As I'm sure you know, there is a fascinating parallel with regard to the interpretation of images with shadows and the like. Evidently, for those brought up in "Western cultures" (does that mean west of the eastern terminus of US 180?), absent any strong cues to the contrary, we interpret images with shadows as if the light arrived from the "upper left".
In aerial photo analysis, I have heard that if, for example, we have a photo of a newly-installed telephone pole line, with little mounds of soil (called "spoil") still present around the base of each pole, and if we examine the photo oriented so that the direction of the original light source is to the lower right, the little mounds will look to the observer like little craters.
I had a powerful personal experience with that. Many years ago, I bought a Kodak Instamatic 50 110-film camera. It was almost the top of the line, and had an elaborate automatic exposure mechanism. After a little over a year, that mechanism started to malfunction.
I was fortunate in having in my files the Popular Photography review of the camera, which included detailed photographs of its innards. Armed with that, I decided to disassemble the camera. I decided to do it at the office.
One of my colleagues, a very capable mechanism engineer, joined be when I did it, sitting across my wide office table from me.
As we got down to the guts, we were attempting to correlate what we saw with the photo. At one point I was interested in a little lever, which had a stiffening rib along its length. I was looking at the mechanism itself, and my colleague worked the magazine photo.
At one point I said, "now here we have a little hockey-stick shaped lever, with a stiffening rib arising upward from it". My colleague said, well, I must have the camera the other way up from the photo, since he saw in the photo a hockey-stick shaped lever but with a stiffening rib downwards.
We tried to rationalize what we saw, and it wouldn't come together. Finally, I moved to his side of the work table to get a better look at the magazine photo (the magazine was "right side up" from my side of the table, but I couldn't really see the image from there).

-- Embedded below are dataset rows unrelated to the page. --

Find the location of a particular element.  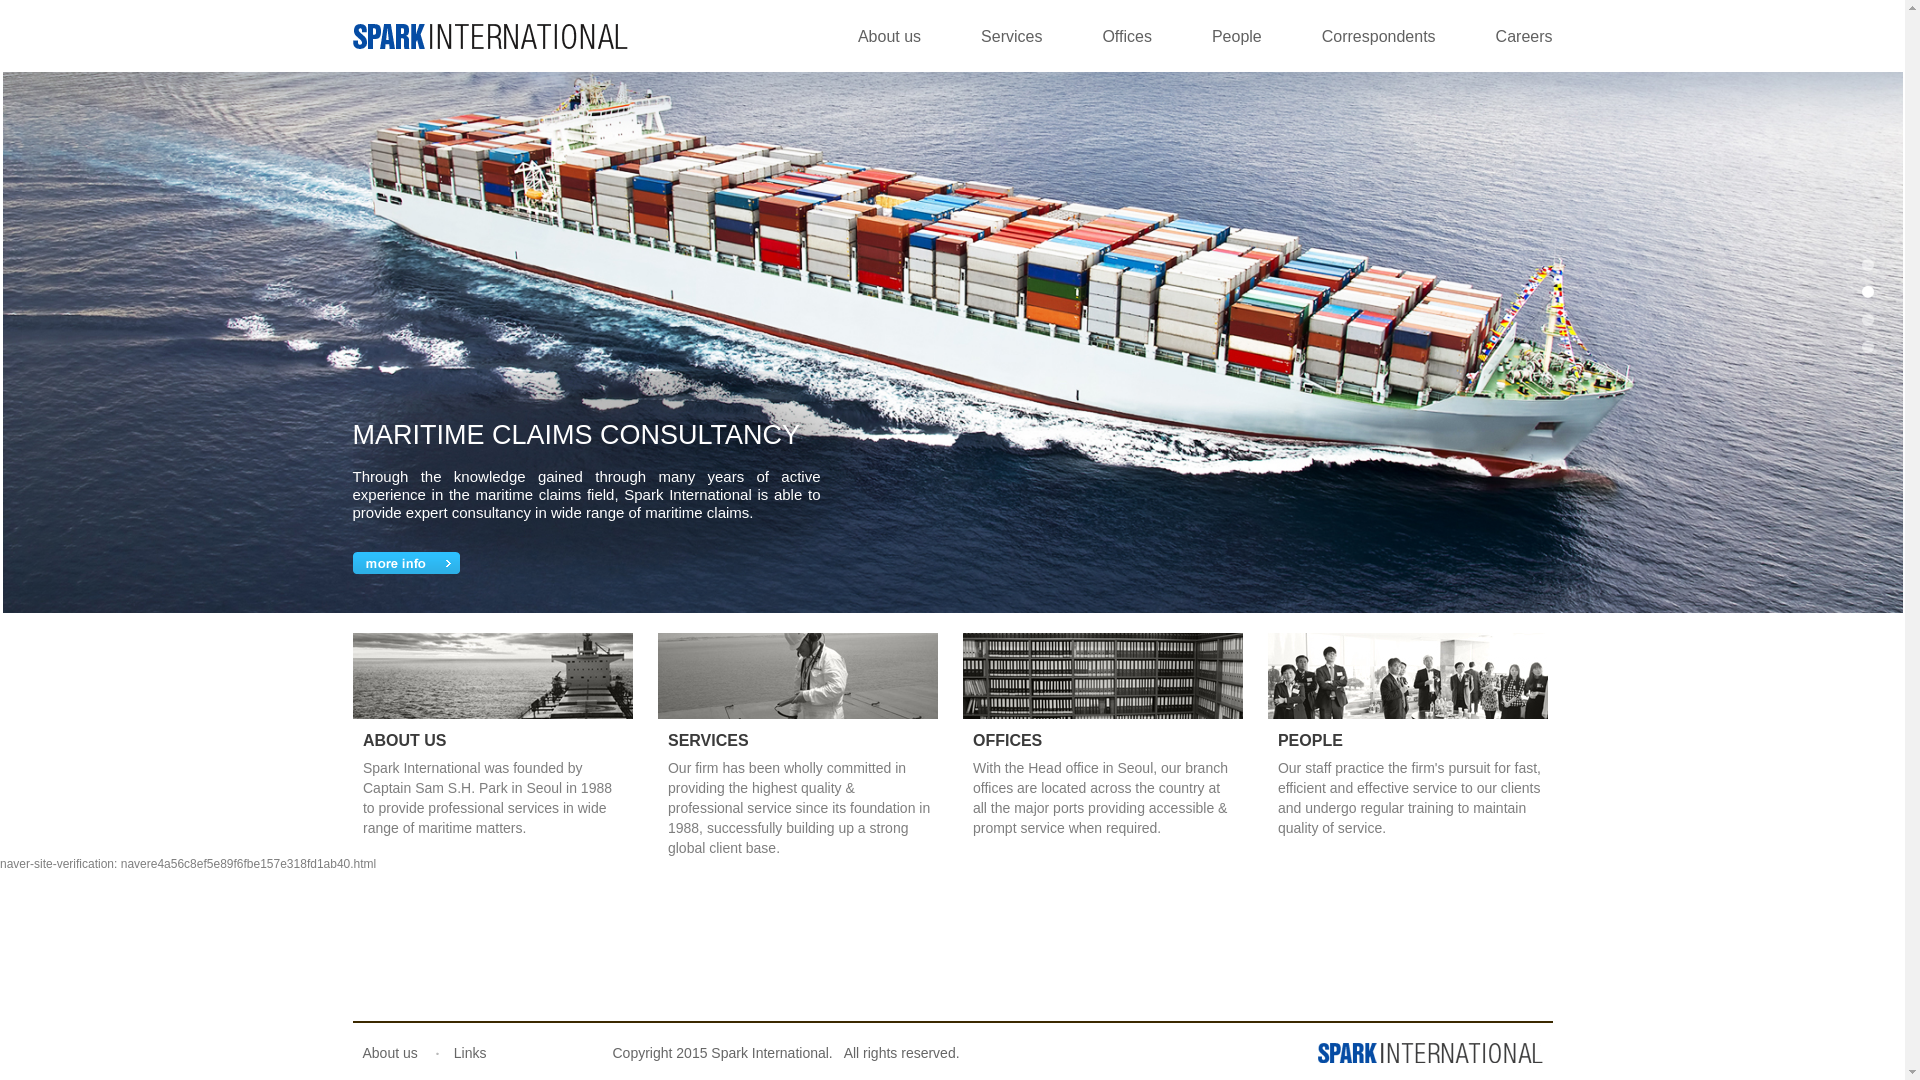

Services is located at coordinates (1012, 36).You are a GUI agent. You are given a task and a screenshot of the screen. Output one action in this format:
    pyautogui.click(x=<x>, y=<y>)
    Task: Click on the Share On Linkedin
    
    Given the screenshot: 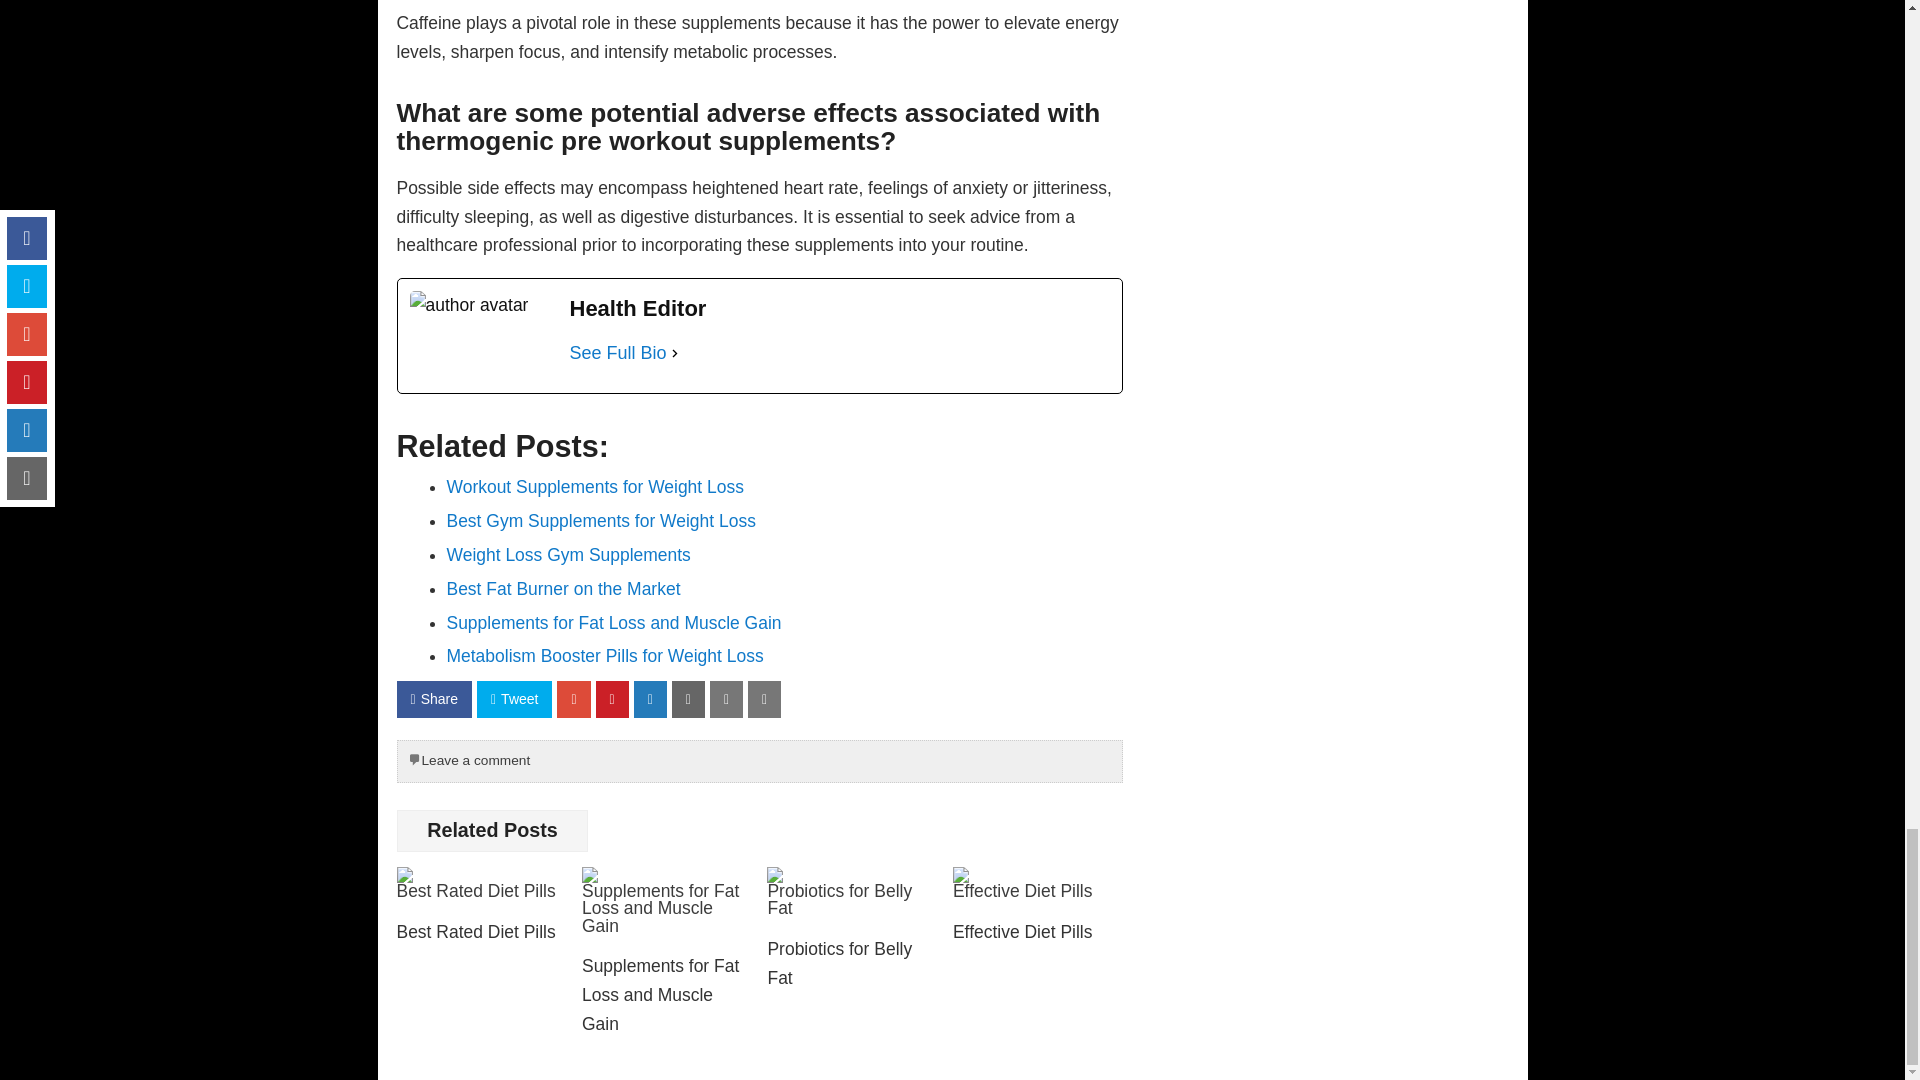 What is the action you would take?
    pyautogui.click(x=650, y=700)
     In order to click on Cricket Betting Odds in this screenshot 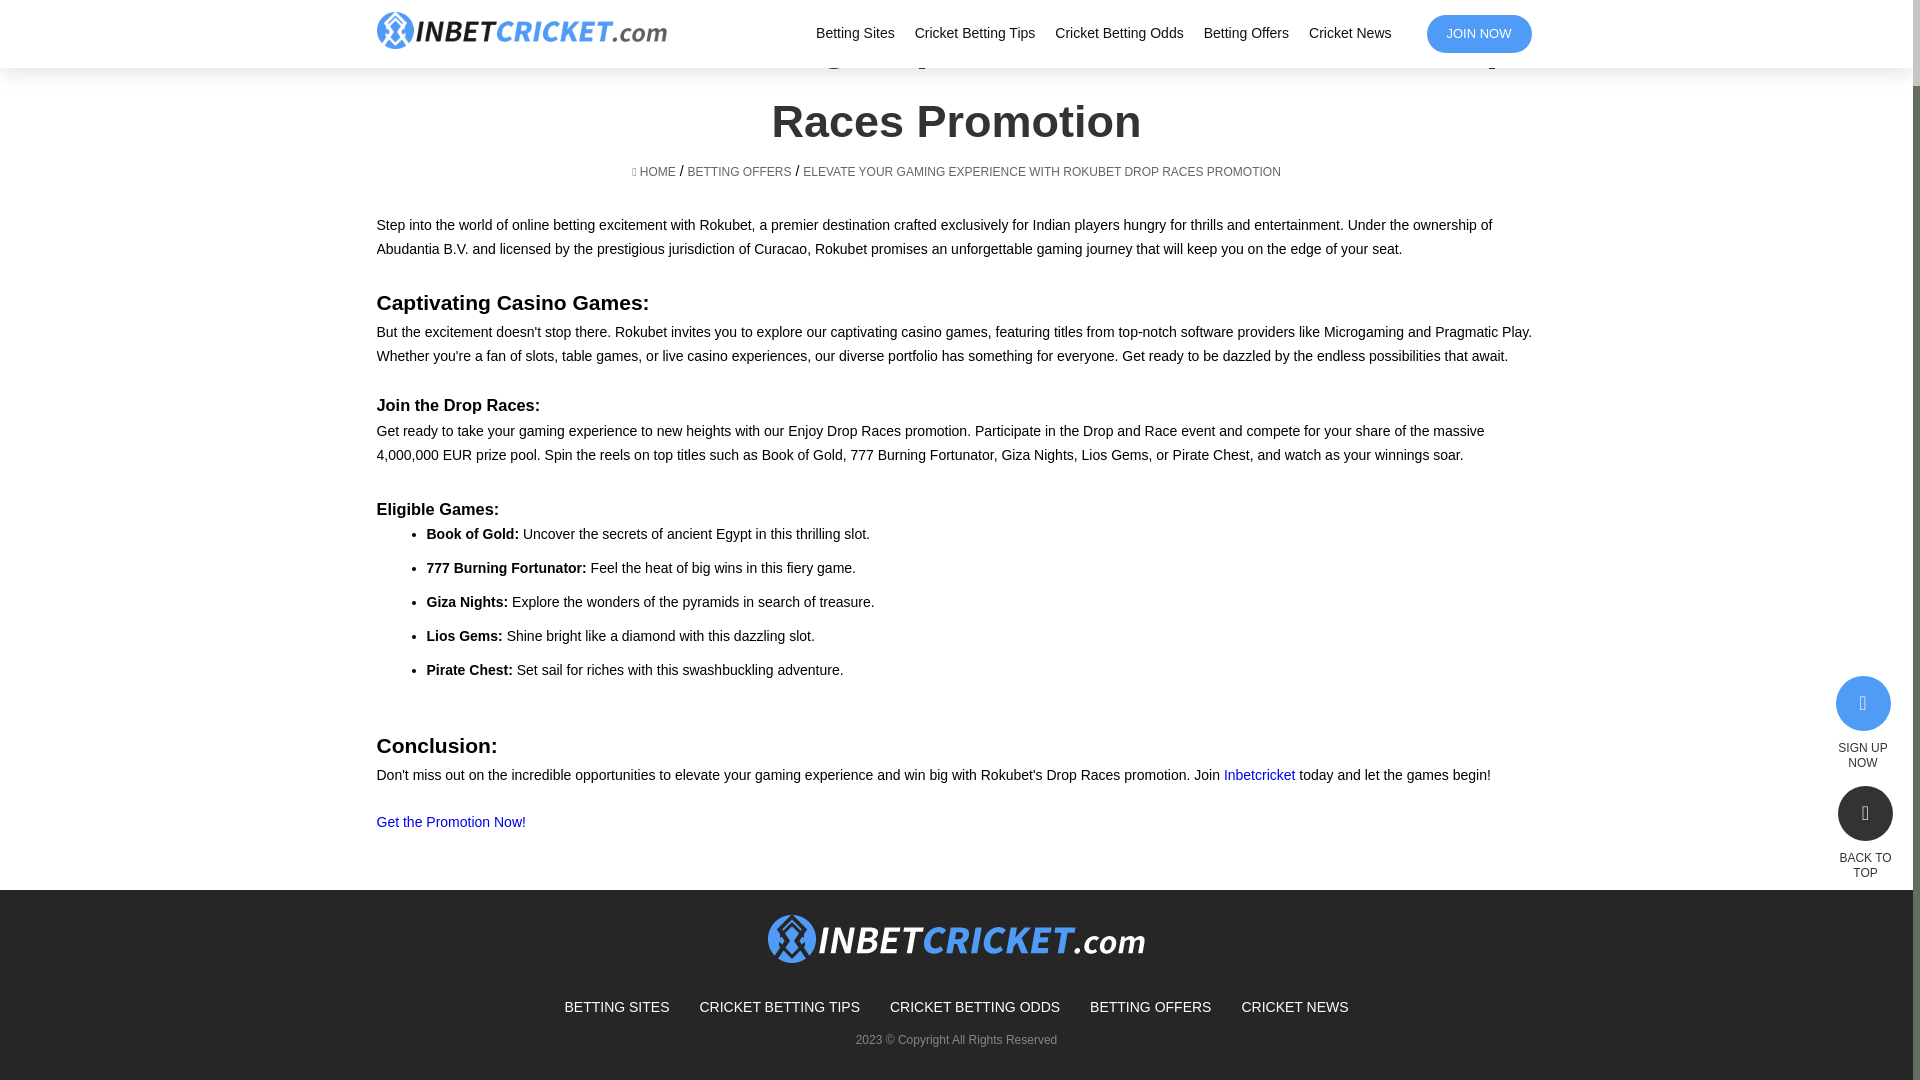, I will do `click(974, 1007)`.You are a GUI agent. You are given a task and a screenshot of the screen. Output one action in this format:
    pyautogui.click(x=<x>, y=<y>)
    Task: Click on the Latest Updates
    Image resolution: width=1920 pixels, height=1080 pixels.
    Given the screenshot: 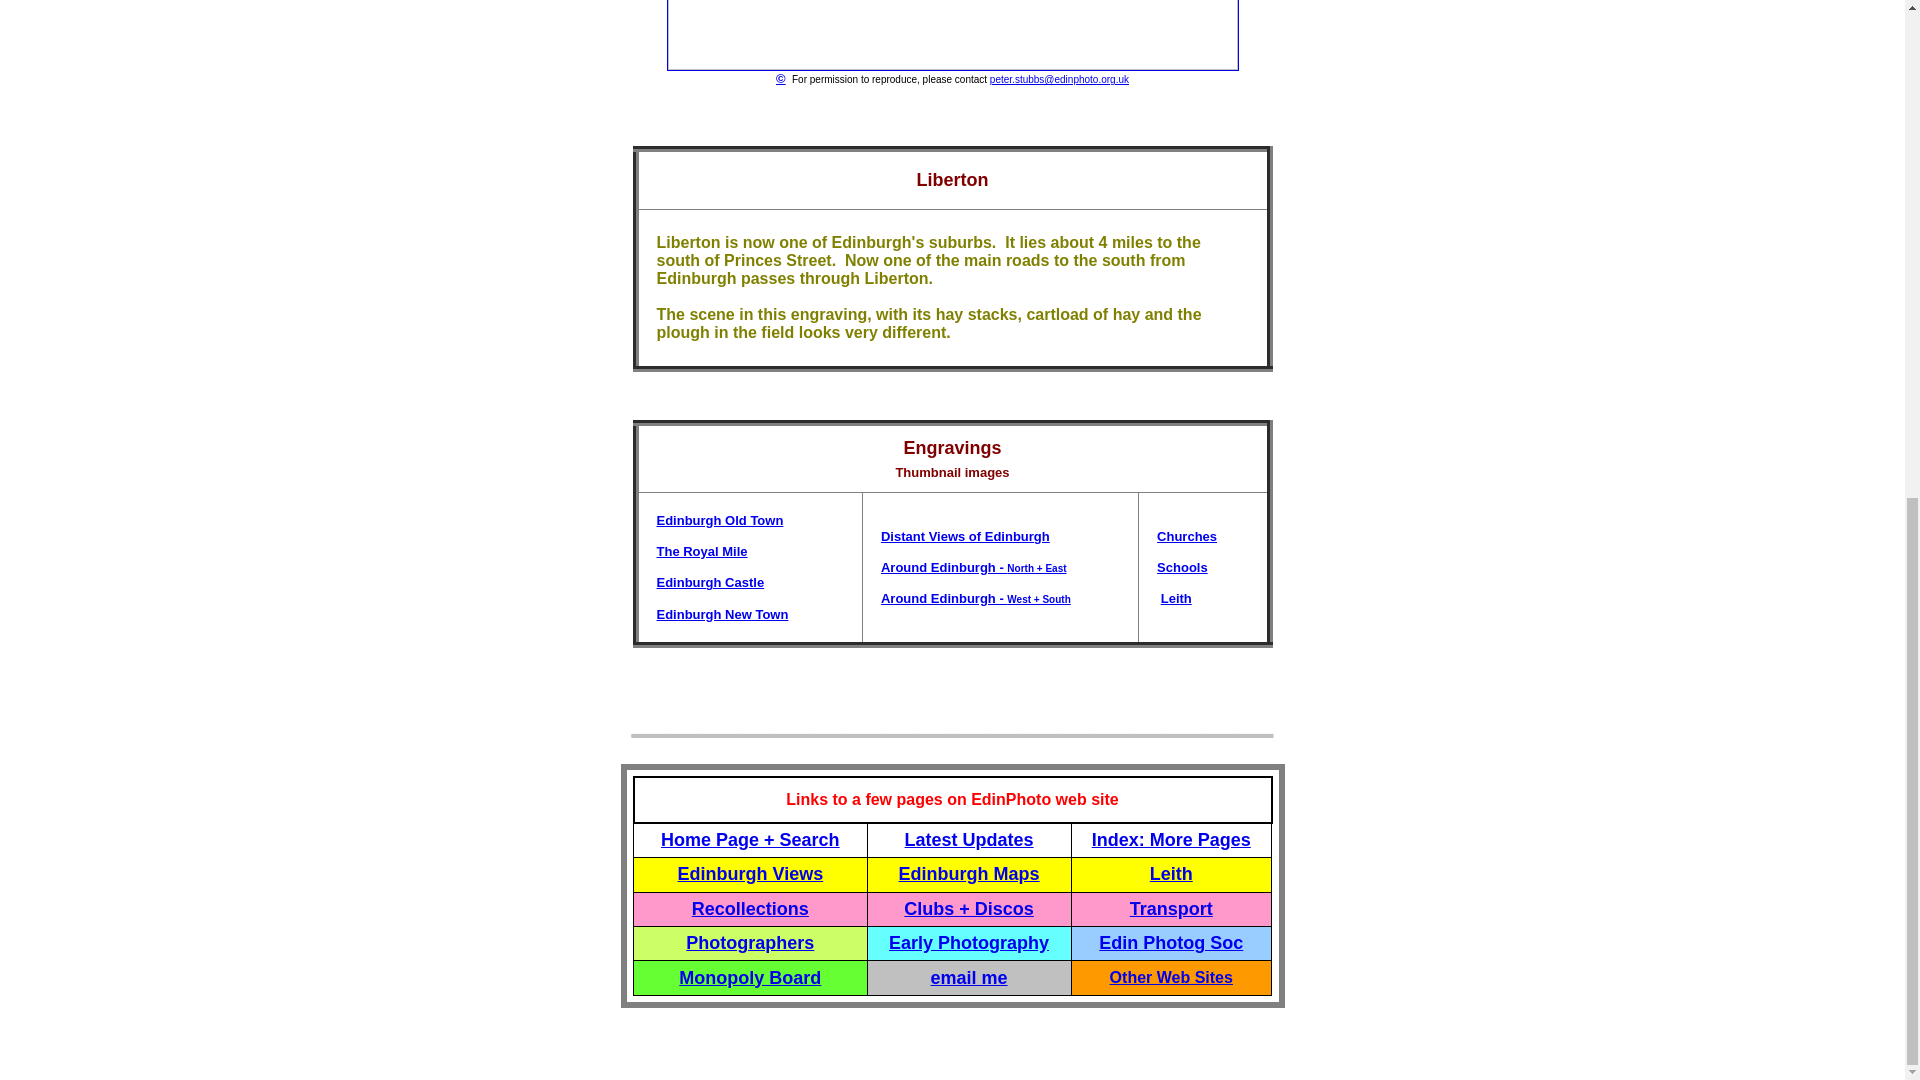 What is the action you would take?
    pyautogui.click(x=969, y=840)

Son-of-a-gun, from his vantage point, the lever appear to have its stiffening rib
downward. I turned the magazine photo around, and now the lever looked to both of us as if the stiffening rib was upward, as it was on the actual part.
I've heard that this assumed direction of the light source is not the same as that experienced by people from other cultures, but I don't recall the details of the various studies of the phenomenon.